EXERCISE INSTRUCTIONS: Convert the lines in the listing below, from the line with "The image size is (1568, 608)." up to and including the line with "Action: point(547,190)", into a JSON list of strings with one string per line. Leave out any blank lines.

[Stored entries]
☆ ☆ ☆ ☆ ☆

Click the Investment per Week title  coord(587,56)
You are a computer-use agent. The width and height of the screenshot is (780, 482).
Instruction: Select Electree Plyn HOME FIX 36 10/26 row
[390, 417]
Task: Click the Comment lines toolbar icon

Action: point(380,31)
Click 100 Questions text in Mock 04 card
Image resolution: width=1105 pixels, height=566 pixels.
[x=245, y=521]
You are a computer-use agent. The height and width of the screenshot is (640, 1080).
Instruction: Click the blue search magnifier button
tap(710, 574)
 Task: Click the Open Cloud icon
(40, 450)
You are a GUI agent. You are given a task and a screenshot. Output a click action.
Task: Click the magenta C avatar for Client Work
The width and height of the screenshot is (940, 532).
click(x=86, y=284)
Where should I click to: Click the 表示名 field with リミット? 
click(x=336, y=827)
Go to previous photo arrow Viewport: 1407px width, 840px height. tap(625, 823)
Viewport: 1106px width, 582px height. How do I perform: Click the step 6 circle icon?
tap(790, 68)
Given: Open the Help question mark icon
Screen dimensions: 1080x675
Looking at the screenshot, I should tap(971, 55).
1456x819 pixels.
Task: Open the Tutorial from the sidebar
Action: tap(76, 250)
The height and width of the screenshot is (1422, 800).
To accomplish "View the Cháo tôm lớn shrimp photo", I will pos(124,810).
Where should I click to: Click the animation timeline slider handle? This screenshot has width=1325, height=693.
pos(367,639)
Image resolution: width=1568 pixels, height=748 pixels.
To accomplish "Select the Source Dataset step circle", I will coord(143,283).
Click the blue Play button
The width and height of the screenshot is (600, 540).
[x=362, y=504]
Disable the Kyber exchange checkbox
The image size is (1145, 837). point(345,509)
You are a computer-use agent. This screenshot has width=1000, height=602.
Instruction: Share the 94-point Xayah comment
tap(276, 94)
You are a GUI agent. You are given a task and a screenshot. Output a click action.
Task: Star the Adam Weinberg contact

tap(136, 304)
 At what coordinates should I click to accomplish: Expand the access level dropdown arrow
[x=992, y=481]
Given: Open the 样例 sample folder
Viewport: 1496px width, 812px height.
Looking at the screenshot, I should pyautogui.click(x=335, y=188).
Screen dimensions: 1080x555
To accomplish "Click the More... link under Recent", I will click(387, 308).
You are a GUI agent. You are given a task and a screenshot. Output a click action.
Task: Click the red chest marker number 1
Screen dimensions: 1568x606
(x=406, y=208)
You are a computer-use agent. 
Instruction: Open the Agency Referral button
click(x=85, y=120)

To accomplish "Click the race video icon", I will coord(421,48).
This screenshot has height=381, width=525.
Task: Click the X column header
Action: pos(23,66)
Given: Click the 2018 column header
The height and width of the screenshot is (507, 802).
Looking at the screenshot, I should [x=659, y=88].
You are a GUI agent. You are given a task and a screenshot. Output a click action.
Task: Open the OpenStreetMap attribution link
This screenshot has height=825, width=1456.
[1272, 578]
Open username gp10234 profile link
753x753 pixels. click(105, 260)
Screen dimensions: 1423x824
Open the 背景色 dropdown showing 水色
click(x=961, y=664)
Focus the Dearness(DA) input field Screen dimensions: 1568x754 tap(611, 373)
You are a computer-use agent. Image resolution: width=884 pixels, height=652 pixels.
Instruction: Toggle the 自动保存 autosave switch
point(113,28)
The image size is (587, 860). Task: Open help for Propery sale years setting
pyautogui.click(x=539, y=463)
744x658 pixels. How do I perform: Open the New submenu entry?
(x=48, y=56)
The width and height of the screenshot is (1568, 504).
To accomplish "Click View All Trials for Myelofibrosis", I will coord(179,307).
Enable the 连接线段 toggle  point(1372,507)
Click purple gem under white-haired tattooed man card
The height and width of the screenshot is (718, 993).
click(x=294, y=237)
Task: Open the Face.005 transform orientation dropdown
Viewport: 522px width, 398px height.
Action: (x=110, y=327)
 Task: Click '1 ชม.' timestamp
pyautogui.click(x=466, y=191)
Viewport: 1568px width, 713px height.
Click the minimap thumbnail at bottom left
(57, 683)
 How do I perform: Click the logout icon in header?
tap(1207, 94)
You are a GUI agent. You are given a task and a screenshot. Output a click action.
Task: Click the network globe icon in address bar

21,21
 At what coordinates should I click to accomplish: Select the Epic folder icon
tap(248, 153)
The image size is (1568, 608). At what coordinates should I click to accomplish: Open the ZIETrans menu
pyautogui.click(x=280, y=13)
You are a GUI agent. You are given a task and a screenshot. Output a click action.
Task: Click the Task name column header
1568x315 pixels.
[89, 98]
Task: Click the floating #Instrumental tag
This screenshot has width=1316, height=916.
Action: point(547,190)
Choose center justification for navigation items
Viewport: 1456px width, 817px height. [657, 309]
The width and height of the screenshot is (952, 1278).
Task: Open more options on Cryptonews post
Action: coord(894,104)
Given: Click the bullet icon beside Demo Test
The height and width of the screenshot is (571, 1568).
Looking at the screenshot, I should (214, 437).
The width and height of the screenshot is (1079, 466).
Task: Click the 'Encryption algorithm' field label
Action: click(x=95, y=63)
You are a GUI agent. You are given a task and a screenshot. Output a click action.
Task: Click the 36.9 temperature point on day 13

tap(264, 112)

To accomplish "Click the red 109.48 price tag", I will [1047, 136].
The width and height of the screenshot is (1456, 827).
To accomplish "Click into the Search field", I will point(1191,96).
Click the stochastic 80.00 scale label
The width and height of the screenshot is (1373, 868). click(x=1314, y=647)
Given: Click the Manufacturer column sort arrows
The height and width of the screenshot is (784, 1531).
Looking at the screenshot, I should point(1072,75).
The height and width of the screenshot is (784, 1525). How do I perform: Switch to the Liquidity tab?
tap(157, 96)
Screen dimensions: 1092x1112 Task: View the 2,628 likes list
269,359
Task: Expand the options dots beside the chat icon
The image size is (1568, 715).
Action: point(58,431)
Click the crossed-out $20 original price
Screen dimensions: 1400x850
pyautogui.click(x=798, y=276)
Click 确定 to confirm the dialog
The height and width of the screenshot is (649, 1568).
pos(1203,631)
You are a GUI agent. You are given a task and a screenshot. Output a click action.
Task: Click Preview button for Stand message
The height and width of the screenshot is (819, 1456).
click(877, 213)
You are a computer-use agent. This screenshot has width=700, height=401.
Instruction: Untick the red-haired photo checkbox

☆ ☆ ☆ ☆ ☆

WRITTEN ANSWER:
[
  "The image size is (1568, 608). At what coordinates should I click to accomplish: Open the ZIETrans menu",
  "pyautogui.click(x=280, y=13)",
  "You are a GUI agent. You are given a task and a screenshot. Output a click action.",
  "Task: Click the Task name column header",
  "1568x315 pixels.",
  "[89, 98]",
  "Task: Click the floating #Instrumental tag",
  "This screenshot has width=1316, height=916.",
  "Action: point(547,190)"
]